Located near the center of the Cerbat Mountains, which extend north-northwestward from Kingman for about 30 miles, the Wallapai district includes the mining camps of Chloride, Mineral Park, Cerbat, and Stockton.
Unlike the San Francisco district immediately to the southwest in the Black Mountains, where gold is the principal metal, in the Wallapai district lead-zinc ores are prevalent and silver and gold are chiefly byproducts. Many of the veins in the Cerbat Mountains were discovered in the early 1860's by prospectors in search of precious metals (Schrader, 1909, p. 51, 80, 91, 107). Chloride, founded in the early 1870's and named from the character of its rich silver ore, was the first settlement in this area.

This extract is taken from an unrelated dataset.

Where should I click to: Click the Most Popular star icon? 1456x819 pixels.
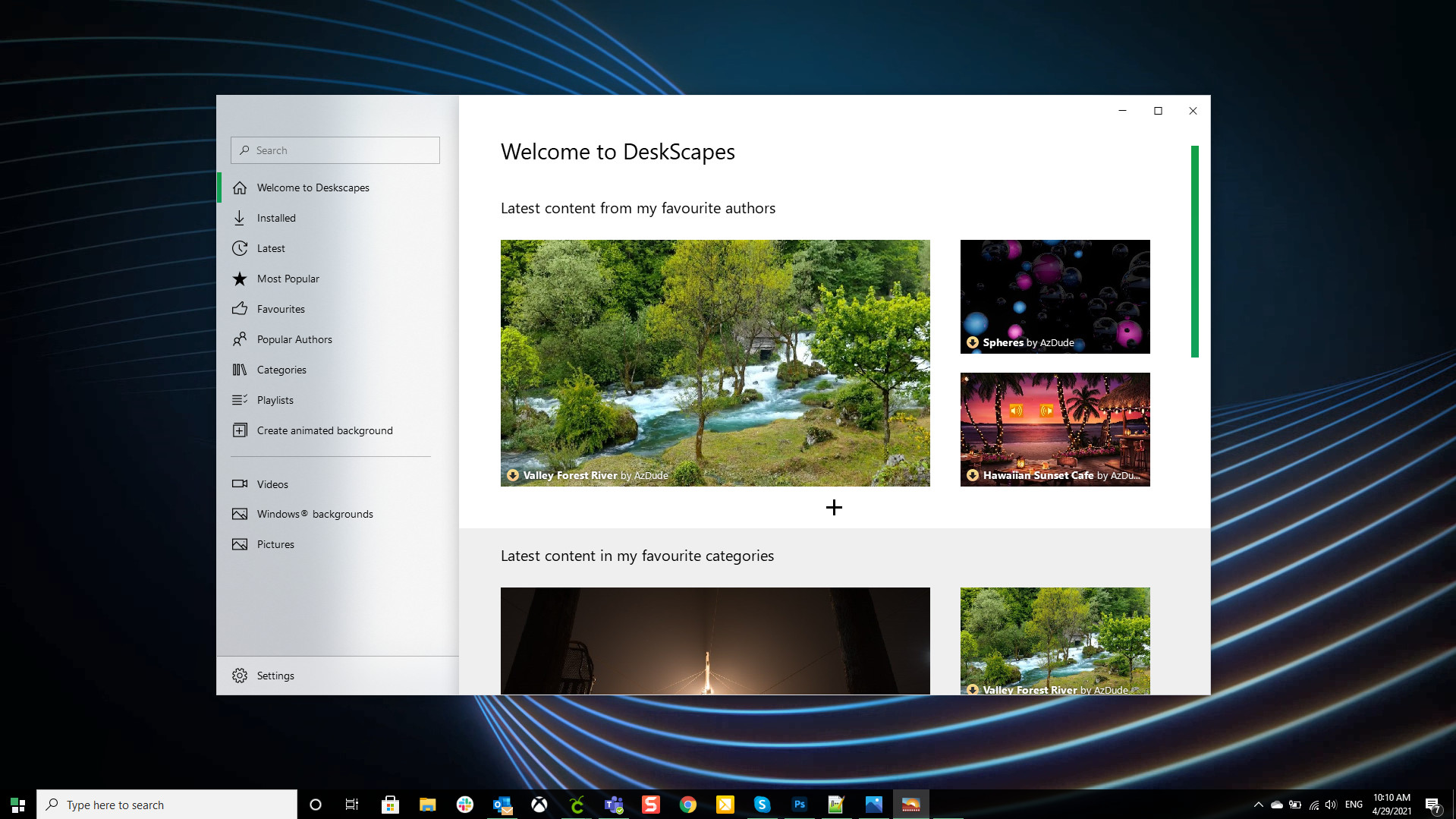240,279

Ores rich in gold and silver yielded a large production in the 1870's, but activity waned when the price of silver began to decline in 1882. Base-metal ores below the oxidized zone apparently were not mined extensively until the completion of the branch railroad from Kingman to Chloride in 1899 (Nolan, in Hewett and others, 1936, p. 19). Thereafter leadsilver ores were mined, and subsequent improvement in milling methods led to exploitation of complex lead-zinc ores (R. M. Hernon, in Arizona Bur. Mines, 1938, p. 111). Zinc-lead mining reached its peak from 1915 through 1917 owing to high metal prices during World War I, declined abruptly after 1917, and thereafter exploitation was confined to veins with a relatively high gold content. Gold production began to increase in 1935 and reached its peak in 1937-38 (Dings, 1951, p. 126). After 1942, activity declined sharply, and from 1950 through 1956 gold production was less than 100 ounces annually. None was recorded for 1957-59. From 1904 through 1956 the mines of the district produced 125,063 ounces of gold. Dings (1951, p. 125) estimated the value of combined metals produced before 1904 at $5 million, but the amount of gold represented in this total is unknown.

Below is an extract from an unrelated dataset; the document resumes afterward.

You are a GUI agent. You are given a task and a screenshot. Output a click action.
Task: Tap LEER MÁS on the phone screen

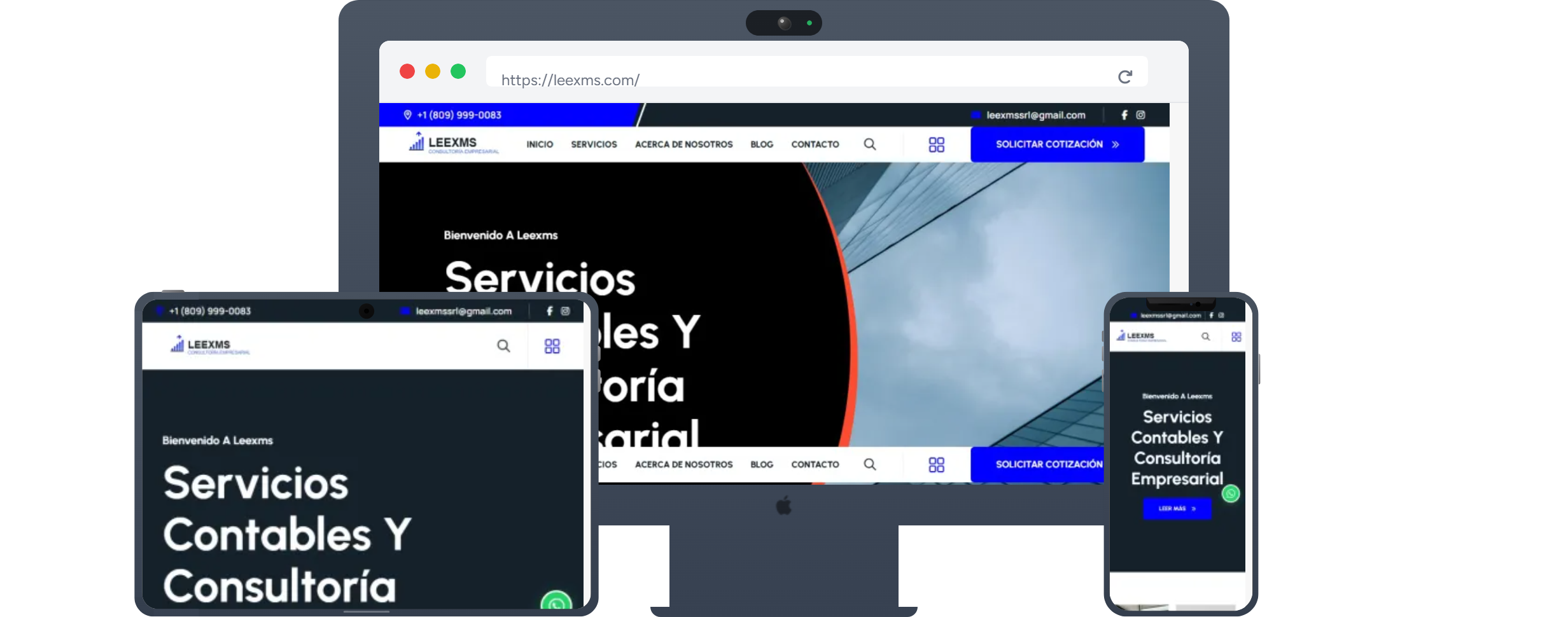click(1177, 508)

The rocks of the district consist of granite, gneiss, and schist of Precambrian age, stocks and irregular bodies of granite and gabbro probably Mesozoic in age, and still younger dikes of lamprophyre, rhyolite, granite pegmatites, and porphyritic granite. The veins, which occur in all rock types, occupy fault fissures; a few follow dikes (Dings, 1951, p. 127-139).
The veins that yield most of the gold consist mainly of fine-grained quartz with pyrite, sphalerite, galena, and chalcopyrite. The veins locally include arsenopyrite, proustite, molybdenite, and argentite and rarely include tennantite, pearceite, and polybasite. Other gangue minerals are calcite, manganiferous siderite, and rarely rhodochrosite. Gold and silver are in the galena and sphalerite. The sulfides have been moderately oxidized to depths of about 75 to 200 feet, and partly oxidized ore has been found down to 600 feet. The principal ore minerals in the oxidized zone are cerargyrite, native silver, cerussite, and native gold, and the most common gangue minerals are limonite and limonitic quartz (Dings, 1951, p. 141-142).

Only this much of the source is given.